NMP trained and supported 89 Community Legal Observers (CLOs), who were deployed in shifts during the Games and contributed a total of 222 hours on the streets of Newham, where they handed out 6450 rights cards to local people. In a presentation of a forthcoming report on the policing of the Olympics in the borough, NMP’s director Estelle du Boulay highlighted some of the early findings from the huge amount of data that was gathered by CLOs during their shifts.

They found that:

The community response was overwhelmingly positive
Community Legal Observers were frequently told by members of the public that their activtities were ‘exactly what is needed’. One CLO told us: “no-one ever responded negatively, about 50% with curiosity … many with delight”.

The response from police quickly changed
The attitude of officers changed from amused to antagonistic as it because clear we were not going away and as a result of the consistent quality and commitment of CLOs. There were attempts to intimidate and insult our volunteers but thankfully no threats of arrest.

There are still problems with stop and search
In the majority of stops witnessed by CLOs, receipts were only given when police officers were aware that their actions were observed and in most cases, stop and search powers were not explained. One CLO who was stopped and searched after finishing a shift had ‘anti-police’ written on his receipt under “grounds for stop” after politely noting his rights and withholding his name and address.

There was a less than positive attitude by police towards people knowing about their rights
We received statements from people who had been arrested that our rights cards were taken from them upon arrest and they were not allowed to call NMP from custody.

There were accounts of strip searches taking place in police vans
The number of these accounts was alarming – especially as conducting a strip search in a van is illegal.

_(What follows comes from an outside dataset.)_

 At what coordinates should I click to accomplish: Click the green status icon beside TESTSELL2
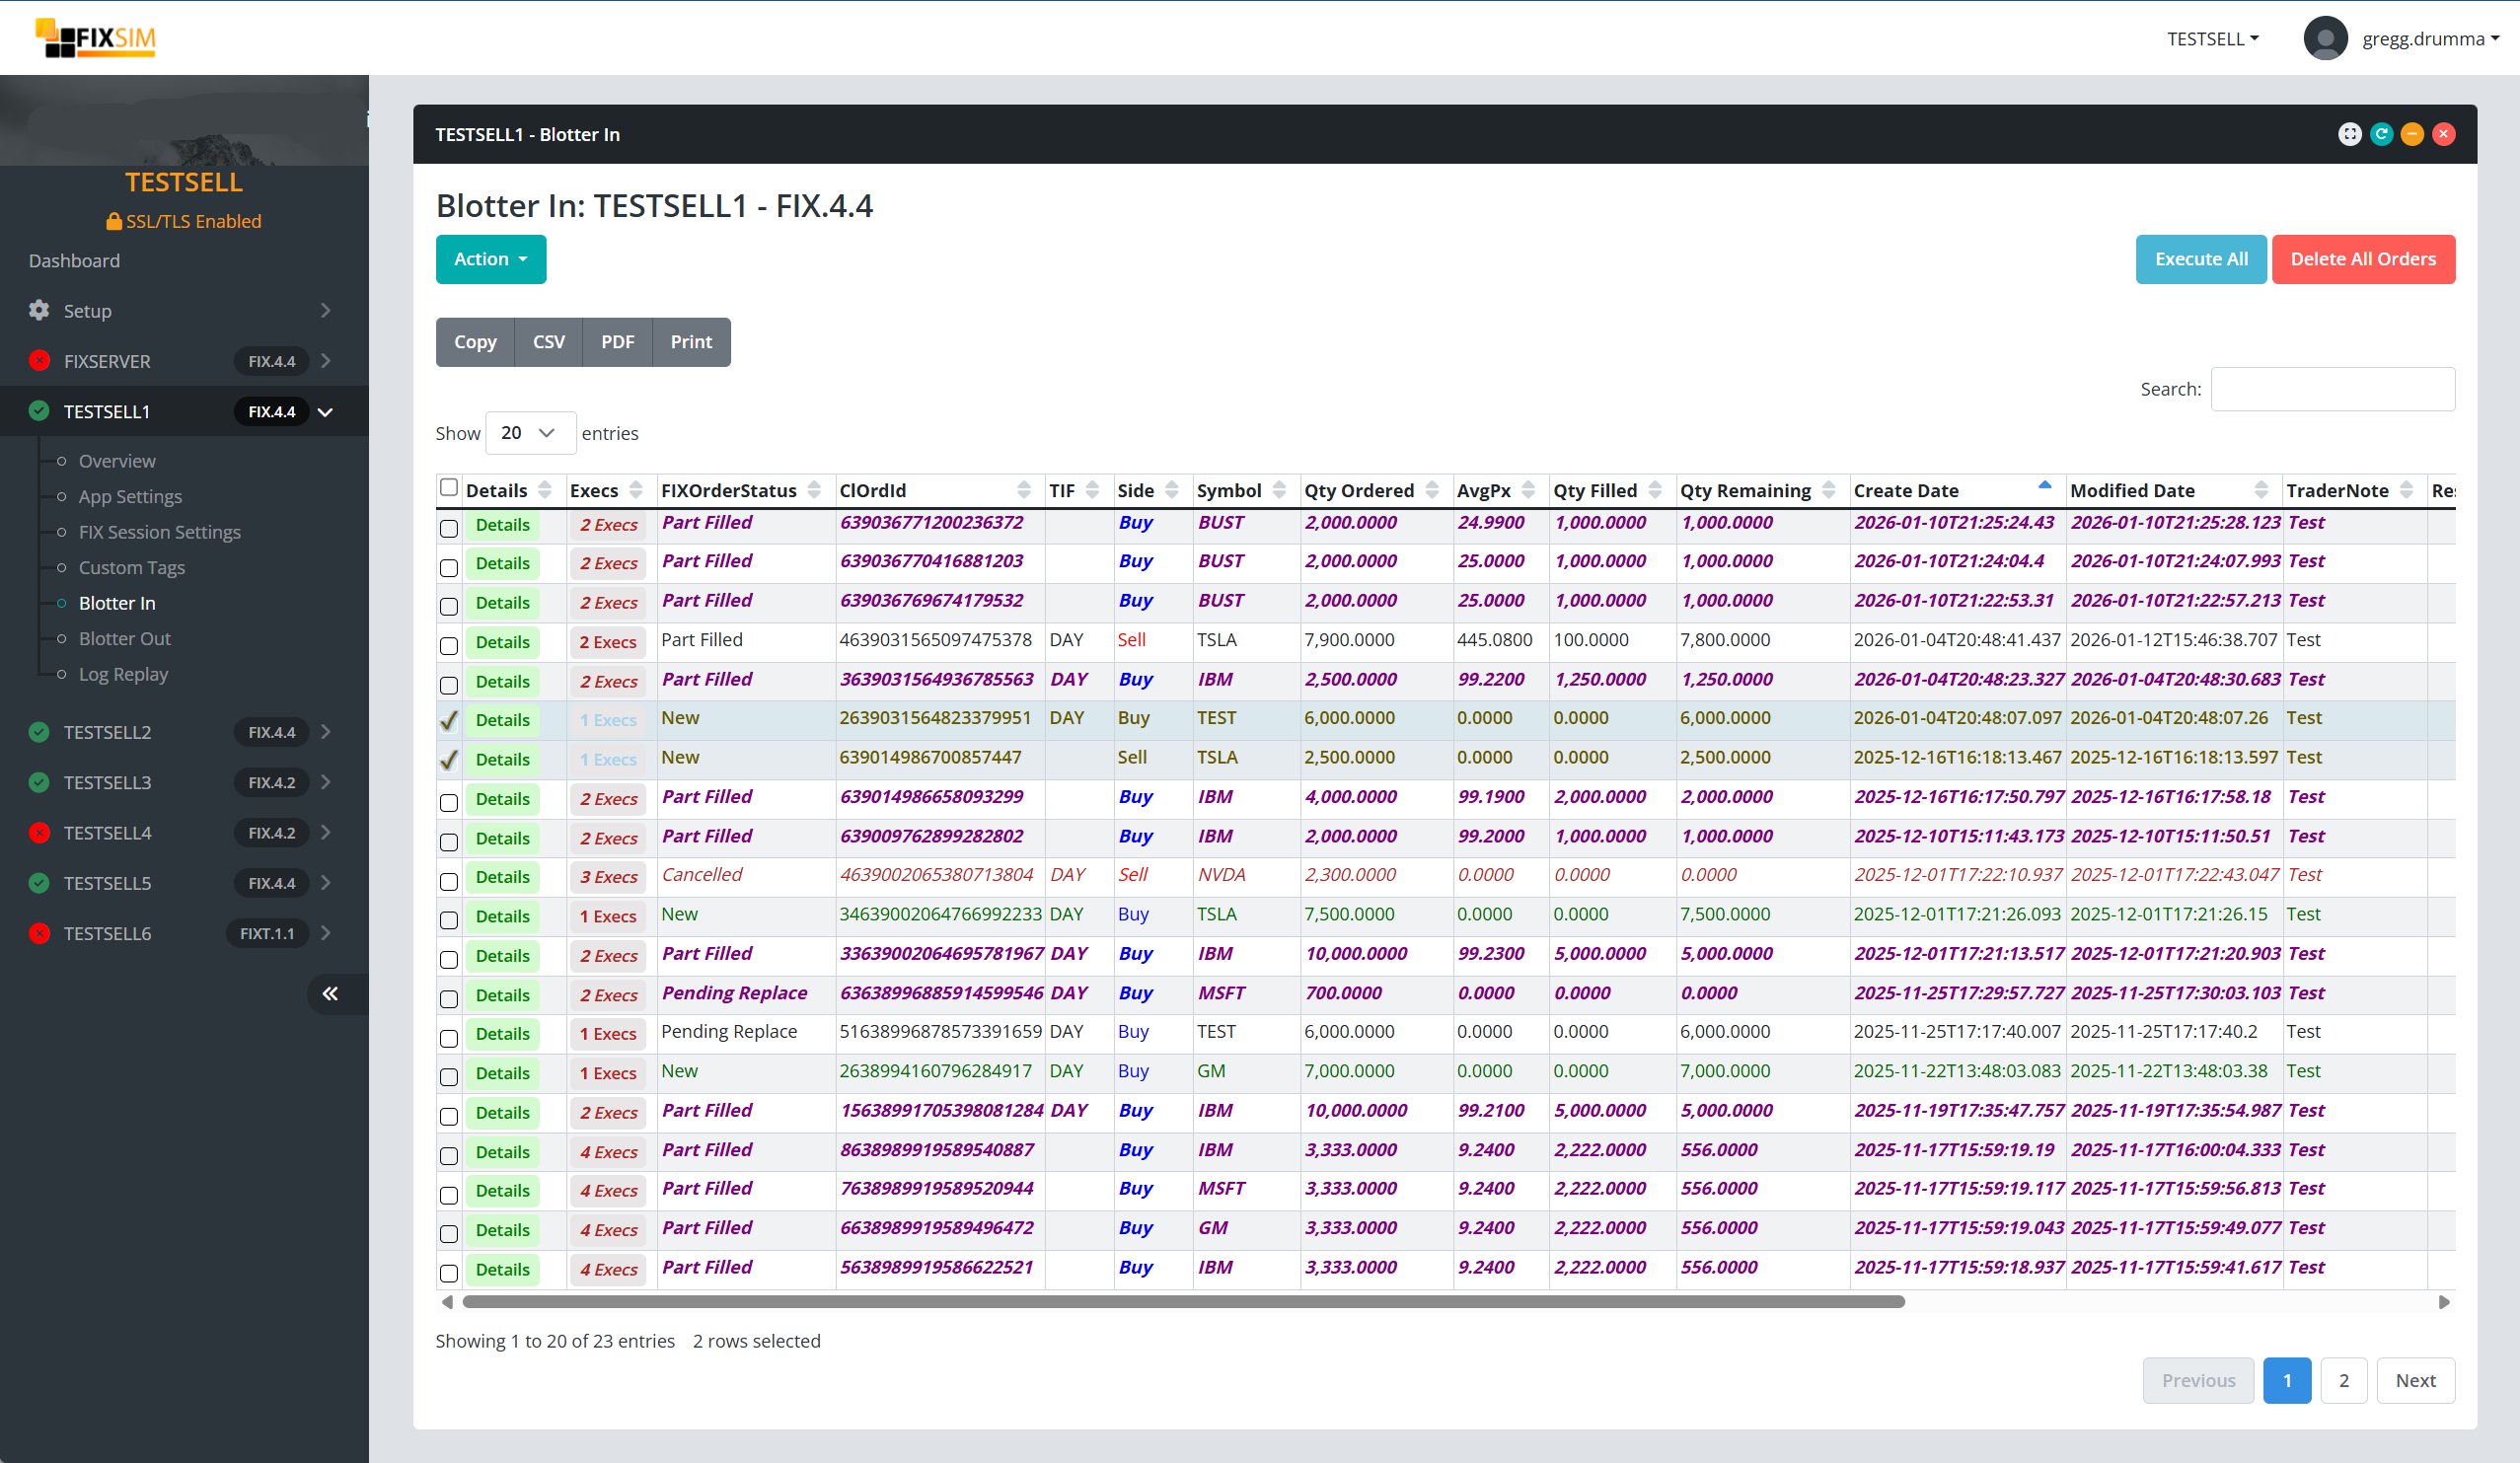click(39, 732)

One person was told: “In the van or down the station. It will be worse down the station.”

Below the surface, some police conduct was less professional than portrayed by senior officers
The high number of officers on duty, the large number of police vehicles and a visible display of firearms was designed to create a public image of complete authority and control. But below the surface, this ‘total policing’ approach frequently manifested itself in rude, aggressive and threatening attitudes to members of the public.

The experience of volunteering as a Community Legal Observer was itself very positive
Feedback from people who gave up their time to become CLOs for what was often a demanding role told us how much they enjoyed taking part, saying they felt “empowered … discovering there were actions they could take… and an organisation to support them”

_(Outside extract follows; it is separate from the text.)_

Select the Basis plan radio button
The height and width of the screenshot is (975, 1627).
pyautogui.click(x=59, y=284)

Now that the Olympics and Paralympics are over, NMP is finalising a detailed report on community legal observing and a timeline showing the different incidents that took place during the period. The intention is to turn this into a resource for young people.

NMP were also able to provide each Community Legal Observer with a memento of their incredible work over the summer – a specially designed ‘gold medal’ (right) that shows the iconic ‘human rights salute’ protest by Tommie Smith, John Carlos and Peter Norman at the 1968 Mexico Olympic Games.

The report will be available shortly.